Article

Luis Torroella '55 Executed by Castro

DECEMBER 1962
Article
Luis Torroella '55 Executed by Castro
DECEMBER 1962

News of the execution of Luis Torroella '55 by Fidel Castro reached the College two days after it occurred on October 31. We reprint here an editorial from The Washington Daily News of November 2, which fills in some of the background of this tragic event.

A FRIEND DIES

Yesterday we received the news that Fidel Castro had just killed a young friend of ours because he dreamed of freedom and believed his dreams.

When we first met Luis Torroella, he was in the Cuban underground, risking his life for Fidel against the corrupt Batista dictatorship.

Luis broke with the Castro provisional government when the communists got control of it.

He opposed it openly and frankly, like a good citizen, but when Castro abolished civil liberty, he went underground again to continue his fight for freedom.

He was arrested last June. In July, there was an attempt to assassinate Castro.

In August, Luis Torroella was accused of being a part of the plot, although he already had been jailed a month before the attempt occurred.

He had been kicked around from one Cuban jail to another, and yesterday they shot him.

The only reason for this execution that we can think of is that Castro's jails are becoming so full that old tenants must make way for the new.

Luis was a fine young man and came from a fine family; his ancestors fought for Cuba's freedom against the Spanish governors, just as he fought for it against Russia's satrapy.

Besides his bereaved parents (his Cuban father attended West Point), he leaves a wife and baby.

These bare details aren't very moving, when you read about them. You have read similar details over and over in our tragic era.

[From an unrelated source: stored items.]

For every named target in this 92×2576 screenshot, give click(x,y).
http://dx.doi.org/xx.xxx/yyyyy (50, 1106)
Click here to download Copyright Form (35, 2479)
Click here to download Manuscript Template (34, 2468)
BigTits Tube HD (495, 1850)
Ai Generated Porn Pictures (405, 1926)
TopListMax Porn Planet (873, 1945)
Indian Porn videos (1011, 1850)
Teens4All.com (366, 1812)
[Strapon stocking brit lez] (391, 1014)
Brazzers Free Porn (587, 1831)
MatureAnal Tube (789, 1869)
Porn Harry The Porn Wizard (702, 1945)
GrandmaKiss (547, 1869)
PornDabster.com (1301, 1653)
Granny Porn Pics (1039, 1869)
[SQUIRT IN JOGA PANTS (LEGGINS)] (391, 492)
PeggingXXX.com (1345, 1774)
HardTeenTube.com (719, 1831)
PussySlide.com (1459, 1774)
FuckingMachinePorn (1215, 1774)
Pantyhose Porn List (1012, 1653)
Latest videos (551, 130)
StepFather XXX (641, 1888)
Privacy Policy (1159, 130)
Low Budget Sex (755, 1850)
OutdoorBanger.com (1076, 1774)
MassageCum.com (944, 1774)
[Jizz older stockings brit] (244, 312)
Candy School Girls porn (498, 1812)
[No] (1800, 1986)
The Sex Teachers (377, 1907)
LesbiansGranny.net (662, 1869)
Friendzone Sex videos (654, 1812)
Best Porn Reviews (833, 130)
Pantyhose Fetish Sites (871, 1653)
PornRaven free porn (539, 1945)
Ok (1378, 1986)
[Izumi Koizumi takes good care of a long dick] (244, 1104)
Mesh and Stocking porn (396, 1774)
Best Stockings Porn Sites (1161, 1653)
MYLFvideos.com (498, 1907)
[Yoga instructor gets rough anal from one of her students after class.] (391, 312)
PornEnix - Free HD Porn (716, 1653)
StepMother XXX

But when you personally have known a man of good heart and idealism, and have known his family, and know that he has been killed for his very virtues, it brings home to you something of the poignant pain suffered by all wives and children and mothers and fathers of brave young men, when they die generously.

It is a pain that has been the lot of thousands on thousands in our time, and the end is not yet.

Luis' crime was he loved liberty, and all of us who enjoy freedom can never repay and must never forget our debt to those who, like him, die for it.

To those who have a shred of trust left for Castro, we bespeak the memory of those, like Luis Torroella, whom he has betrayed and slain.